Once the data has been read, print it back in full, exactly.

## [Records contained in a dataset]
——————

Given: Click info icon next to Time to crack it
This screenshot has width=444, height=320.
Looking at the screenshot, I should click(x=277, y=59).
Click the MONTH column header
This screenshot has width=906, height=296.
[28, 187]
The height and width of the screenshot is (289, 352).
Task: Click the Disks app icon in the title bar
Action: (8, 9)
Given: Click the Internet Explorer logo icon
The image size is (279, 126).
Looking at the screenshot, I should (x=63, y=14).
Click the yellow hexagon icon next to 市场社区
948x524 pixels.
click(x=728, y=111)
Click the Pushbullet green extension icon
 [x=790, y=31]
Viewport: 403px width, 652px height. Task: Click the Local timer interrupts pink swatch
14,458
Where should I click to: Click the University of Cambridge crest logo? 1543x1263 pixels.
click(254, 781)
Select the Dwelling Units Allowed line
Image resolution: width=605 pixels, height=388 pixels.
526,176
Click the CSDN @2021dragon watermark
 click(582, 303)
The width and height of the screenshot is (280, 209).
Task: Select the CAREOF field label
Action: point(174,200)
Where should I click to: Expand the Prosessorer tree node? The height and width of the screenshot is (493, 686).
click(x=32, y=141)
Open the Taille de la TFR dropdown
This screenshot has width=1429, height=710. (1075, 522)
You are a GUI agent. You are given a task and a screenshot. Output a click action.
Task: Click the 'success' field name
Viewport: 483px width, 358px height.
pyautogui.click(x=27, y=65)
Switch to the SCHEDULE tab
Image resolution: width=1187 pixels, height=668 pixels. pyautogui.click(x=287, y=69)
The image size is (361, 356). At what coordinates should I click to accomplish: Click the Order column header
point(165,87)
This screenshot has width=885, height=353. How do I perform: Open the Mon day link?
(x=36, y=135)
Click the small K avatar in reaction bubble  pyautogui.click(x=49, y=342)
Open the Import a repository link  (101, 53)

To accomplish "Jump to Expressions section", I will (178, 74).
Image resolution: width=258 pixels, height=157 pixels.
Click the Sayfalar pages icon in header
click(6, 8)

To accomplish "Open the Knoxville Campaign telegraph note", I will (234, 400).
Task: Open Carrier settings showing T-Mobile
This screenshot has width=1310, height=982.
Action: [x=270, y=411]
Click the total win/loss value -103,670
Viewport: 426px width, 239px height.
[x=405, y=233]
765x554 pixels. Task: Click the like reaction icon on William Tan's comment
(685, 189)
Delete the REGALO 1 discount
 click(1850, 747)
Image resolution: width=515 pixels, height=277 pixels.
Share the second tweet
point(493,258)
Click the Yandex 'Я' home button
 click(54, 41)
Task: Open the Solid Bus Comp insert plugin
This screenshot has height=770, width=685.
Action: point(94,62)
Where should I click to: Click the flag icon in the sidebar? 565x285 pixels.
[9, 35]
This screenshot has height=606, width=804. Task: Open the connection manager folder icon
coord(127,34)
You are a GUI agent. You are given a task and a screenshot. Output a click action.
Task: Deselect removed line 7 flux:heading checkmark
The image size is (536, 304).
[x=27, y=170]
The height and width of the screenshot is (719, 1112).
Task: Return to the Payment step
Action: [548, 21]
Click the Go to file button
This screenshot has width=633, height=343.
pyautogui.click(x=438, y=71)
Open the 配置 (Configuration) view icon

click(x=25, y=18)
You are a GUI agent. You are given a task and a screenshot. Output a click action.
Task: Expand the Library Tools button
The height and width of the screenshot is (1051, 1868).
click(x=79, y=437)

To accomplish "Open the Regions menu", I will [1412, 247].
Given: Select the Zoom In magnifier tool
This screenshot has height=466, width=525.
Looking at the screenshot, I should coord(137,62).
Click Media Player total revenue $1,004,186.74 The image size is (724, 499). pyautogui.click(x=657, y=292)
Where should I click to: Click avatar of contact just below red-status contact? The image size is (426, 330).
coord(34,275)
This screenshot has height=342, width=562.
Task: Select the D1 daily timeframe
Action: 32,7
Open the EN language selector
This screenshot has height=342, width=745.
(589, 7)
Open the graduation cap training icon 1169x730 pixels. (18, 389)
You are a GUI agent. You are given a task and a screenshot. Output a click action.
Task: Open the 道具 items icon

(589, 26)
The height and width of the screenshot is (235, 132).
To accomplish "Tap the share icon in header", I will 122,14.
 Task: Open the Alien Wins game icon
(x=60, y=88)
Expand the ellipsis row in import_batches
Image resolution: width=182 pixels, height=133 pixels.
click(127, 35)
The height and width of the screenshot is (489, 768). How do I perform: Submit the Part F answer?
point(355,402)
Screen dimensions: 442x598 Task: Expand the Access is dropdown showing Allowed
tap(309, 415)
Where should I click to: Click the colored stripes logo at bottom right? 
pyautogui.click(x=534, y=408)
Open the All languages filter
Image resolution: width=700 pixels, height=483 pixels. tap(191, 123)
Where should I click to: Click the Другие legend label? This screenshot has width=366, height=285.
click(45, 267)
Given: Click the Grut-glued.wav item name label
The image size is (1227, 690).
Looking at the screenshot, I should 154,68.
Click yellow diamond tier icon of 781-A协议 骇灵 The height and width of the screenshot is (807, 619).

——————

## [Exercise answer]
Given: Click info icon next to Time to crack it
This screenshot has width=444, height=320.
Looking at the screenshot, I should click(x=277, y=59).
Click the MONTH column header
This screenshot has width=906, height=296.
[28, 187]
The height and width of the screenshot is (289, 352).
Task: Click the Disks app icon in the title bar
Action: (8, 9)
Given: Click the Internet Explorer logo icon
The image size is (279, 126).
Looking at the screenshot, I should (x=63, y=14).
Click the yellow hexagon icon next to 市场社区
948x524 pixels.
click(x=728, y=111)
Click the Pushbullet green extension icon
 [x=790, y=31]
Viewport: 403px width, 652px height. Task: Click the Local timer interrupts pink swatch
14,458
Where should I click to: Click the University of Cambridge crest logo? 1543x1263 pixels.
click(254, 781)
Select the Dwelling Units Allowed line
Image resolution: width=605 pixels, height=388 pixels.
526,176
Click the CSDN @2021dragon watermark
 click(582, 303)
The width and height of the screenshot is (280, 209).
Task: Select the CAREOF field label
Action: point(174,200)
Where should I click to: Expand the Prosessorer tree node? The height and width of the screenshot is (493, 686).
click(x=32, y=141)
Open the Taille de la TFR dropdown
This screenshot has width=1429, height=710. (1075, 522)
You are a GUI agent. You are given a task and a screenshot. Output a click action.
Task: Click the 'success' field name
Viewport: 483px width, 358px height.
pyautogui.click(x=27, y=65)
Switch to the SCHEDULE tab
Image resolution: width=1187 pixels, height=668 pixels. pyautogui.click(x=287, y=69)
The image size is (361, 356). At what coordinates should I click to accomplish: Click the Order column header
point(165,87)
This screenshot has width=885, height=353. How do I perform: Open the Mon day link?
(x=36, y=135)
Click the small K avatar in reaction bubble  pyautogui.click(x=49, y=342)
Open the Import a repository link  (101, 53)

To accomplish "Jump to Expressions section", I will (178, 74).
Image resolution: width=258 pixels, height=157 pixels.
Click the Sayfalar pages icon in header
click(6, 8)

To accomplish "Open the Knoxville Campaign telegraph note", I will (234, 400).
Task: Open Carrier settings showing T-Mobile
This screenshot has width=1310, height=982.
Action: [x=270, y=411]
Click the total win/loss value -103,670
Viewport: 426px width, 239px height.
[x=405, y=233]
765x554 pixels. Task: Click the like reaction icon on William Tan's comment
(685, 189)
Delete the REGALO 1 discount
 click(1850, 747)
Image resolution: width=515 pixels, height=277 pixels.
Share the second tweet
point(493,258)
Click the Yandex 'Я' home button
 click(54, 41)
Task: Open the Solid Bus Comp insert plugin
This screenshot has height=770, width=685.
Action: point(94,62)
Where should I click to: Click the flag icon in the sidebar? 565x285 pixels.
[9, 35]
This screenshot has height=606, width=804. Task: Open the connection manager folder icon
coord(127,34)
You are a GUI agent. You are given a task and a screenshot. Output a click action.
Task: Deselect removed line 7 flux:heading checkmark
The image size is (536, 304).
[x=27, y=170]
The height and width of the screenshot is (719, 1112).
Task: Return to the Payment step
Action: [548, 21]
Click the Go to file button
This screenshot has width=633, height=343.
pyautogui.click(x=438, y=71)
Open the 配置 (Configuration) view icon

click(x=25, y=18)
You are a GUI agent. You are given a task and a screenshot. Output a click action.
Task: Expand the Library Tools button
The height and width of the screenshot is (1051, 1868).
click(x=79, y=437)

To accomplish "Open the Regions menu", I will [1412, 247].
Given: Select the Zoom In magnifier tool
This screenshot has height=466, width=525.
Looking at the screenshot, I should coord(137,62).
Click Media Player total revenue $1,004,186.74 The image size is (724, 499). pyautogui.click(x=657, y=292)
Where should I click to: Click avatar of contact just below red-status contact? The image size is (426, 330).
coord(34,275)
This screenshot has height=342, width=562.
Task: Select the D1 daily timeframe
Action: 32,7
Open the EN language selector
This screenshot has height=342, width=745.
(589, 7)
Open the graduation cap training icon 1169x730 pixels. (18, 389)
You are a GUI agent. You are given a task and a screenshot. Output a click action.
Task: Open the 道具 items icon

(589, 26)
The height and width of the screenshot is (235, 132).
To accomplish "Tap the share icon in header", I will 122,14.
 Task: Open the Alien Wins game icon
(x=60, y=88)
Expand the ellipsis row in import_batches
Image resolution: width=182 pixels, height=133 pixels.
click(127, 35)
The height and width of the screenshot is (489, 768). How do I perform: Submit the Part F answer?
point(355,402)
Screen dimensions: 442x598 Task: Expand the Access is dropdown showing Allowed
tap(309, 415)
Where should I click to: Click the colored stripes logo at bottom right? 
pyautogui.click(x=534, y=408)
Open the All languages filter
Image resolution: width=700 pixels, height=483 pixels. tap(191, 123)
Where should I click to: Click the Другие legend label? This screenshot has width=366, height=285.
click(45, 267)
Given: Click the Grut-glued.wav item name label
The image size is (1227, 690).
Looking at the screenshot, I should 154,68.
Click yellow diamond tier icon of 781-A协议 骇灵 The height and width of the screenshot is (807, 619).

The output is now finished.